__取り組む内容__
認知バイアスについての本文を、最後の一文のあとから書き継いでください。

__ページ抜粋__
━━━

バイアス

認知バイアスと向き合う

人の判断には無意識の偏りがつきものです。バイアスを知ることは、より公正な評価や、思い込みにとらわれない指導への第一歩になります。

レベル 入門〜実践監修 日原 裕太 NSCA-CPT

認知バイアスとは

認知バイアスとは、思考や判断に生じる体系的な偏りのことです。脳が効率よく処理しようとする過程で起こり、だれにでも生じます。

バイアスは必ずしも誤りではありませんが、重要な評価や判断を歪めることがあります。まずは存在を知ることが、影響を抑える出発点になります。

代表的なバイアス

現場で関係しやすいバイアスをいくつか挙げます。いずれも、判断が事実から離れる一因になり得ます。

  • 確証バイアスは、自分の考えに合う情報ばかり集めやすい
  • アンカリングは、最初の情報に判断が引きずられる
  • 後知恵バイアスは、結果を見た後でわかっていたと感じる

評価への影響

指導者がクライアントを評価する際にもバイアスは働きます。第一印象や先入観が、その後の見立てを方向づけることがあります。良い面ばかり、あるいは悪い面ばかりが目につくこともあります。

評価が偏ると、適切な課題設定が難しくなります。観察事実に立ち返り、複数の手がかりから総合的に判断する姿勢が、偏りを抑えます。

クライアント側の思い込み

クライアント自身も、自分はこういう体質だ、運動は向いていないといった思い込みを持つことがあります。こうした見方は行動を制限し、変化の機会を狭めます。

頭ごなしに否定するのではなく、小さな成功体験を通じて、思い込みが必ずしも当てはまらないことを実感してもらう関わりが有効です。

━━━

コレクションから抜き出した項目
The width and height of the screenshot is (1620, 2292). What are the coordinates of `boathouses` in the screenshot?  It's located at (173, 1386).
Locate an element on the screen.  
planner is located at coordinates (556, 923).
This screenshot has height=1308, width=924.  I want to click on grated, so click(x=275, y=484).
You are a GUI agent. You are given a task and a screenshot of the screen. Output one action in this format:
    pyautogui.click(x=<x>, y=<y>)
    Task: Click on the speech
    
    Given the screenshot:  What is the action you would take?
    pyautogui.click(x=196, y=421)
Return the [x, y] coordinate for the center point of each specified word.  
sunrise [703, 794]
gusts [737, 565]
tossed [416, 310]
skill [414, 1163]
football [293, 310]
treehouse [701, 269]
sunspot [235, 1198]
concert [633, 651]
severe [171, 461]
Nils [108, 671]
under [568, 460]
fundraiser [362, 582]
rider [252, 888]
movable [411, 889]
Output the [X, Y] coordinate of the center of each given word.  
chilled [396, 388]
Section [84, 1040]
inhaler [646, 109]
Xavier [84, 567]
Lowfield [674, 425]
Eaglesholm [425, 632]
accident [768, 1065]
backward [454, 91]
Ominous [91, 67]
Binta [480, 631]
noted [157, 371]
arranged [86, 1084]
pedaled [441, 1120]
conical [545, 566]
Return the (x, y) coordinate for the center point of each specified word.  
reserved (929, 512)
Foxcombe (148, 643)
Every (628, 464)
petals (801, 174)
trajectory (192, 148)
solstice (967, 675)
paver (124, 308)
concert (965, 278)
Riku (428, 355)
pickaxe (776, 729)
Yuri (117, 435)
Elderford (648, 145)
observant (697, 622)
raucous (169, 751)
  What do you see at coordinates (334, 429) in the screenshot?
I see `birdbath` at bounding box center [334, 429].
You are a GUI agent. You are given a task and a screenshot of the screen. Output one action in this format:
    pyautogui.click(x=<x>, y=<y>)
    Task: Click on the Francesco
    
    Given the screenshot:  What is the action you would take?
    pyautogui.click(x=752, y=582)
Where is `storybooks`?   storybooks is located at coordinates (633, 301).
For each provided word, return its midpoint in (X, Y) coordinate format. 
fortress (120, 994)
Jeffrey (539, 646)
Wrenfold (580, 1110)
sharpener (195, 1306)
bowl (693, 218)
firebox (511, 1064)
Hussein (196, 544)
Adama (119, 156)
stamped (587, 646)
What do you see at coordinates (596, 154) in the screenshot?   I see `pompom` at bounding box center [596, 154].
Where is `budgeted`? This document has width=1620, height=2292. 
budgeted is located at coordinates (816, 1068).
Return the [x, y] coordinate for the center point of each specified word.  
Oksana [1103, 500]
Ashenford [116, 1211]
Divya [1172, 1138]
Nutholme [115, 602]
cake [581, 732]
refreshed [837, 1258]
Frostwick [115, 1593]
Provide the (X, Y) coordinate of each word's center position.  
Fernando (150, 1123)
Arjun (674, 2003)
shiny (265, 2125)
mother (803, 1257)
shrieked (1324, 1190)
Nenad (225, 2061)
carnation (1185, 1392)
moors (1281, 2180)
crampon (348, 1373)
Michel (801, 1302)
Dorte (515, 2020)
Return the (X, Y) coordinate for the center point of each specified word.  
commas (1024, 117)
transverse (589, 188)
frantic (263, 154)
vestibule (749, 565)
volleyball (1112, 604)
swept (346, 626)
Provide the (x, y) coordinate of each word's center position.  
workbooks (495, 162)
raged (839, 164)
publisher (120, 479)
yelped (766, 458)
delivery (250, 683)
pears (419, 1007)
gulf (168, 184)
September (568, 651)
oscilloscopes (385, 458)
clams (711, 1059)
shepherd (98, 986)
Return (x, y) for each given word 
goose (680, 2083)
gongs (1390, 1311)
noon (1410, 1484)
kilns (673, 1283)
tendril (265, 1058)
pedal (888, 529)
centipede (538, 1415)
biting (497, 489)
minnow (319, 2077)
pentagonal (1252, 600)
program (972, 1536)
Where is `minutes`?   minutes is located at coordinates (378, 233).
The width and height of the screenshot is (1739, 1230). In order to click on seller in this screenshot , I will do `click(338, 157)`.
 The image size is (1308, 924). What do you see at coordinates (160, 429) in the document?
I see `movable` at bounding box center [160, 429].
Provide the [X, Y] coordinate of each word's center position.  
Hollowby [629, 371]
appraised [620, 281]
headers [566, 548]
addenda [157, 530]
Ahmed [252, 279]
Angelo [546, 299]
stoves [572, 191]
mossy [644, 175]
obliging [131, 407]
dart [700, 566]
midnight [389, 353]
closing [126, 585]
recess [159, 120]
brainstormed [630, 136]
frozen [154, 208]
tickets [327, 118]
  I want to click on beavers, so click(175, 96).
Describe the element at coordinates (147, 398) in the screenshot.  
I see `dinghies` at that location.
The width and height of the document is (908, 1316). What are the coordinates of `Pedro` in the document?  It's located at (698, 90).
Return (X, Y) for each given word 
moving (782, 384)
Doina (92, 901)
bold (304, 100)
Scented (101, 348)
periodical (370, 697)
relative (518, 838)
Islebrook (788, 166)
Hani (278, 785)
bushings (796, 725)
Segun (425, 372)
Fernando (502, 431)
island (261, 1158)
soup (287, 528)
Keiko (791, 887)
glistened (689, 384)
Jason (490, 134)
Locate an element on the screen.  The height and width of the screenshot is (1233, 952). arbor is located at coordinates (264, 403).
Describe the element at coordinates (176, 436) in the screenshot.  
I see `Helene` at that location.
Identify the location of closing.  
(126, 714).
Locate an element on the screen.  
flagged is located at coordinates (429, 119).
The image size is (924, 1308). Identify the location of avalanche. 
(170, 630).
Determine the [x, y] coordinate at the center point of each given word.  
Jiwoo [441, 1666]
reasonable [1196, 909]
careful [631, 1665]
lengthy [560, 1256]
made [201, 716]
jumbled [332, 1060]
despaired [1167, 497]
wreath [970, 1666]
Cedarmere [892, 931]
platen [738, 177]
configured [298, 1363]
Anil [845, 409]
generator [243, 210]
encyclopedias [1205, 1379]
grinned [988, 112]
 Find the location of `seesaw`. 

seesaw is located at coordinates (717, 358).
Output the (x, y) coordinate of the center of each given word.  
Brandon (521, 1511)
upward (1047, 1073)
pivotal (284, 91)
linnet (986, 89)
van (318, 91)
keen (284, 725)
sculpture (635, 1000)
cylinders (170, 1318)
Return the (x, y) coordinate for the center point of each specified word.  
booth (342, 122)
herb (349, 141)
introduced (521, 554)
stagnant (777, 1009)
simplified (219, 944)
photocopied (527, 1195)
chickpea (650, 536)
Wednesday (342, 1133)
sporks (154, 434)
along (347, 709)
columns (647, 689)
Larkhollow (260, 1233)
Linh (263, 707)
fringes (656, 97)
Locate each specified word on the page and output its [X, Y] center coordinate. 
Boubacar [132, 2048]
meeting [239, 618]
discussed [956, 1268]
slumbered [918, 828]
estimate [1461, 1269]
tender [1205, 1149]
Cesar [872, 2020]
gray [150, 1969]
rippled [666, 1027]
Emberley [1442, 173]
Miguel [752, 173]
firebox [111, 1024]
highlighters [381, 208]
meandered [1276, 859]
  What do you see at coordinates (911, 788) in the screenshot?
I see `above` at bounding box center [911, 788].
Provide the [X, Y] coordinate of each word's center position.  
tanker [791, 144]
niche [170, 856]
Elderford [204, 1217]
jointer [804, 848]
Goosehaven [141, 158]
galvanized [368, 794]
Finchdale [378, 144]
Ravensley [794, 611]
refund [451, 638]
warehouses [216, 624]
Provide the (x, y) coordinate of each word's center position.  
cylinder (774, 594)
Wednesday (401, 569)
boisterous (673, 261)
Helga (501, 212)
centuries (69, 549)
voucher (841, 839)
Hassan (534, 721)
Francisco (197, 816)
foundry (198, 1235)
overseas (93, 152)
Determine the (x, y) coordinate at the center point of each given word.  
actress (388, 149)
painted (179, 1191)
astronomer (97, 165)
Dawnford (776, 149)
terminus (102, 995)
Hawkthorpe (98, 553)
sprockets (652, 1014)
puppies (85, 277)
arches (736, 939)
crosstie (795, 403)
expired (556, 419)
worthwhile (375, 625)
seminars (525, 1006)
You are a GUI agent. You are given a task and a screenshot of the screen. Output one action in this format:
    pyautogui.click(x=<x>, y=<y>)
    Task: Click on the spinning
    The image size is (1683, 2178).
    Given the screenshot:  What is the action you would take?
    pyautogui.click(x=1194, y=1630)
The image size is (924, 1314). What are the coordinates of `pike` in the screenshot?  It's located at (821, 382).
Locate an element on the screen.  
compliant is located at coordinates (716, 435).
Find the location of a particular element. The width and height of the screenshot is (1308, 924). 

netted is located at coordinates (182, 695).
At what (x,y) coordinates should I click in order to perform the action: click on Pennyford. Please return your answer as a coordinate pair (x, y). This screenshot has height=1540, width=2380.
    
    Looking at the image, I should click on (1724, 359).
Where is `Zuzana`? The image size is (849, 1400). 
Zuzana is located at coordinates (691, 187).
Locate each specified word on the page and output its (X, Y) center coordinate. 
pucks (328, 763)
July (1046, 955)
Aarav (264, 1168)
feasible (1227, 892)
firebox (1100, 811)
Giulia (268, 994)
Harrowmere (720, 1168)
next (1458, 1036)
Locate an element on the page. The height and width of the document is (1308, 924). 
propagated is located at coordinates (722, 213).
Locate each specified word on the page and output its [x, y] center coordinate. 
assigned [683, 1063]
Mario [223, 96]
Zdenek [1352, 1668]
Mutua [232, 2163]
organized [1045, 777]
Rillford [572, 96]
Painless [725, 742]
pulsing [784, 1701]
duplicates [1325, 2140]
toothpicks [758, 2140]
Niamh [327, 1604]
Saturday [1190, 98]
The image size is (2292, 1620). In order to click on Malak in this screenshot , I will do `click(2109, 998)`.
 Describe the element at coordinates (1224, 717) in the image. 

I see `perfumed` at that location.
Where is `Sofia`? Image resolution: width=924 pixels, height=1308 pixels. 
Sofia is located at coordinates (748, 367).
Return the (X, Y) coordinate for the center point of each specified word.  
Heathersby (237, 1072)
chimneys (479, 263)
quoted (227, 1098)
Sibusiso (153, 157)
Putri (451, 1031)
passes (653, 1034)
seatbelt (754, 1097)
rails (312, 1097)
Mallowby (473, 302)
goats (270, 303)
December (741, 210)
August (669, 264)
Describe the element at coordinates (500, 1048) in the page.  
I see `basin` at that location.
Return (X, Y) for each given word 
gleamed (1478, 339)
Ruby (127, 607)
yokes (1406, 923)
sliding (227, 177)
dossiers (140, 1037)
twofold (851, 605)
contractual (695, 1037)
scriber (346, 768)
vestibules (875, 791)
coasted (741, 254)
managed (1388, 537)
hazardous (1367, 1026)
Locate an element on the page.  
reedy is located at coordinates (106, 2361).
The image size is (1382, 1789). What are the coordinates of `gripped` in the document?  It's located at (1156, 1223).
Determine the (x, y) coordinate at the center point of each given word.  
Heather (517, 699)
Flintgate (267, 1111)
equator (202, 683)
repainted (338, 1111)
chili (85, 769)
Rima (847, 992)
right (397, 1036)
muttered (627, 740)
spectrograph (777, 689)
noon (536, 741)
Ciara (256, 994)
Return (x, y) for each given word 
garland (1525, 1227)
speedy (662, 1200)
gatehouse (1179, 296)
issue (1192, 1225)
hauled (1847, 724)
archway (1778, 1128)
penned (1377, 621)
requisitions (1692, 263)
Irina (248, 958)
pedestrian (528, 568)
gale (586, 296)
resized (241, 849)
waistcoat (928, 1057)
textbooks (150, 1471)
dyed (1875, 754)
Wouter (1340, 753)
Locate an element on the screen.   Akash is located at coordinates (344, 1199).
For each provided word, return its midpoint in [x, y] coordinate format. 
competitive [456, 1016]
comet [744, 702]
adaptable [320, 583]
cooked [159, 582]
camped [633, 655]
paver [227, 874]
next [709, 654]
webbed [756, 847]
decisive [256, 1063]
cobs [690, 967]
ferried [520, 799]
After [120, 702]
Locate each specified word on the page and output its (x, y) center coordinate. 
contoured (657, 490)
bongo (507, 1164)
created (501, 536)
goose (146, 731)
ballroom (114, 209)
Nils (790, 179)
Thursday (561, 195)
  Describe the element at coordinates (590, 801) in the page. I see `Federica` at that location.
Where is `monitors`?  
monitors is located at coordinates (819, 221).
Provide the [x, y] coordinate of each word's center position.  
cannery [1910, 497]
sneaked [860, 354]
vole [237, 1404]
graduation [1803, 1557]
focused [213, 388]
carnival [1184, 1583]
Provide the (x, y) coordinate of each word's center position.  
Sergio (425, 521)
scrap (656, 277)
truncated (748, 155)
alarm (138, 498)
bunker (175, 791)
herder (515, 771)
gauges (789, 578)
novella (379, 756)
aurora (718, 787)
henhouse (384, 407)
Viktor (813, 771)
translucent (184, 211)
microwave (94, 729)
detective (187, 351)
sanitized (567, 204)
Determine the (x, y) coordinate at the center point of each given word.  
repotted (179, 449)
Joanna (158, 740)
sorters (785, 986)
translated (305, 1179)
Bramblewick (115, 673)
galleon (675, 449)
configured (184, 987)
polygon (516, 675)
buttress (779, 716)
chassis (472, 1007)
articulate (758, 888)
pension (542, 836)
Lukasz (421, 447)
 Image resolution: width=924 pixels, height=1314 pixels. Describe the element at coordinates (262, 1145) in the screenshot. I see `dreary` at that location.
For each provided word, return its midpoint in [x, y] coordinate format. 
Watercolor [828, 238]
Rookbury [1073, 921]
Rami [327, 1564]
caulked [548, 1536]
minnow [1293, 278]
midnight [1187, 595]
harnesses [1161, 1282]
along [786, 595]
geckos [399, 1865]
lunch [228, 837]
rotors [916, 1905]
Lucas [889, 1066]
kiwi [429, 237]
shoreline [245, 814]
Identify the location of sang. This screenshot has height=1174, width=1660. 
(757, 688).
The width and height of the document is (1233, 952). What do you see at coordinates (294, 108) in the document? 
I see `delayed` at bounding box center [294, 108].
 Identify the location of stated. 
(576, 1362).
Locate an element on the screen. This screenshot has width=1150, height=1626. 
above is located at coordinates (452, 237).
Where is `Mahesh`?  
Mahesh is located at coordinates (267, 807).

━━━

__演習の出力__
バイアスへの備え

バイアスを完全に消すことはできませんが、影響を減らす工夫はできます。判断の根拠を言葉にする、データや観察を確認する、別の見方を意識的に探すといった習慣が役立ちます。

自分も偏りうるという前提に立つことが、最も基本的な備えです。謙虚に見直す姿勢が、評価と指導の質を支えます。

医療免責

本記事は教育目的の学習コンテンツです。診断・治療行為を代替するものではありません。痛み・しびれ・急性外傷・発熱・進行性の症状や、医師から運動制限を受けている場合は、自己判断で進めず医師・国家資格者にご相談ください。

よくある質問

認知バイアスはなくせますか。

完全になくすことは難しいとされます。ただし、存在を知り、根拠を確認し、別の見方を探すことで影響を減らすことはできます。

評価が偏らないようにするには。

第一印象に頼らず、複数の観察事実から総合的に判断します。根拠を言葉にして見直す習慣も、偏りの軽減に役立ちます。

クライアントの思い込みにはどう対応しますか。

頭ごなしに否定せず、小さな成功体験を重ねて、思い込みが必ずしも当てはまらないことを実感してもらう関わりが有効です。